But before anything, its probably worth to define what each use stands for and how it applies to you... From then, we can look and understand what the difference lie in and how to comply to them in both drone use cases.
What does drone recreational use mean?
Recreational drone use is limited to sport and leisure activities like drone races or private photography. When taking off, you're not flying a profit in mind. For instance: if you fly above your own property to measure a potential renovation work, this could be considered as a commercial flight as you're looking to save on a service for yourself. The use of drones for recreational purposes is allowed in most countries of the world without a license.
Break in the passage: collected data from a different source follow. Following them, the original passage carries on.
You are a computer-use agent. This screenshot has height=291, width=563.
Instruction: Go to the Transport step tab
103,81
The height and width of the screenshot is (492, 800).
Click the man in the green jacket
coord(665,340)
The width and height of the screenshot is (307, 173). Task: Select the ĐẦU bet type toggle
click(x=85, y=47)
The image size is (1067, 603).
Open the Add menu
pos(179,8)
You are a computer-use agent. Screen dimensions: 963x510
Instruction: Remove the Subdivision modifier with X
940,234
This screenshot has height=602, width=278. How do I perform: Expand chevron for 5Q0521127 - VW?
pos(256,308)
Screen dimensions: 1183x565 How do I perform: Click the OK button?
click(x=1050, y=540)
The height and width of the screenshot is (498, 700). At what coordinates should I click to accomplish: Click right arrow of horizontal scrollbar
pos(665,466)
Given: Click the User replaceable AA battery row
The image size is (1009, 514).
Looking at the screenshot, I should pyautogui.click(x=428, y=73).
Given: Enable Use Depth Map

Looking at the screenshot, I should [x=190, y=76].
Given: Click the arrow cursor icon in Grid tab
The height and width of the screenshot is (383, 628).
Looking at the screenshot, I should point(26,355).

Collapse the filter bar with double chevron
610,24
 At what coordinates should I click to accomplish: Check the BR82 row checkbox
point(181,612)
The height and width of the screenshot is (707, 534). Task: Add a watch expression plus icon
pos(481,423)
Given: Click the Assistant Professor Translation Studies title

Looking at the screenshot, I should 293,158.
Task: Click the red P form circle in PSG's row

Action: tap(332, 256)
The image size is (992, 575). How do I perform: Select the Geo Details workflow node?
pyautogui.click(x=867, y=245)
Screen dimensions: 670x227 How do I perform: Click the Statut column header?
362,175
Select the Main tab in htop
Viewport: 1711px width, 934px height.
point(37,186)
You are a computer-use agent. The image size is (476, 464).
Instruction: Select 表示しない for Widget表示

In every case, you should still obey to your country's legislation around recreational drone use.
What does drone commercial use mean?
Commercial drone use is any use of your drone (quadcopter, UAV or otherwise) “in connection with a business.” In general, the term refers to any activity with a drone that provides either a profit through the sale of photos or videos / a provision of any kind of service or a monitoring the progress of a business project. To clarify, this means that commercial drone use applies to any use of a drone from which you hope to profit from. This can include a wide range of activities & services, find some examples here.
1/ Drone licensing
When flying your drone as a hobby or for personal use, you generally would won't need a license. This is however very variable based on the country you want to fly within. For instance, countries like Morocco or North Korea forbid both recreational and commercial use formerly and will confiscated any found material entering their territories at best.
When flying your drone for a commercial purpose, most countries ask for a license, such as USA, UK and France who all have strict commercial drone regulations in place. This is understandably a little more restricted as professional drone pilots compete directly with manned aircraft pilots who themselves need a license to operate but also because commercial drones are usually much bigger than recreational ones, thus representing a bigger danger in case of failure.
2/ Drone authorisations
Authorisations are generally not required if you are flying in a government authorised zone and avoiding flying above private property without consent. In every case, you should follow the good practice recommendations and obey to privacy laws of your country. Before any flight in an unknown zone, we recommend you check your country's legislation. When taking photos of public or private property you must consider people's right to privacy and it is always best to ask them or inform them prior you fly above.
Some people can react quite violently..
In most countries, except a few, you will need a special authorisation or registration to fly and film a public space or private lands. If filming public buildings or monuments, you might need a local authorisation from the council in addition to any other legislation your country operates within.
🦅 vs drone attack..
3/ Choose your drone
A lot is happening out there and you now see a new drone model coming out every 3-4 months. We are not best to recommend you a brand or model but here are the things you should look after when choosing your recreational drone:
Consider who is it for (your teenager, yourself, your grand father..?) Some first drone can be technical to apprehend and you might wanna start easy or keep it simple.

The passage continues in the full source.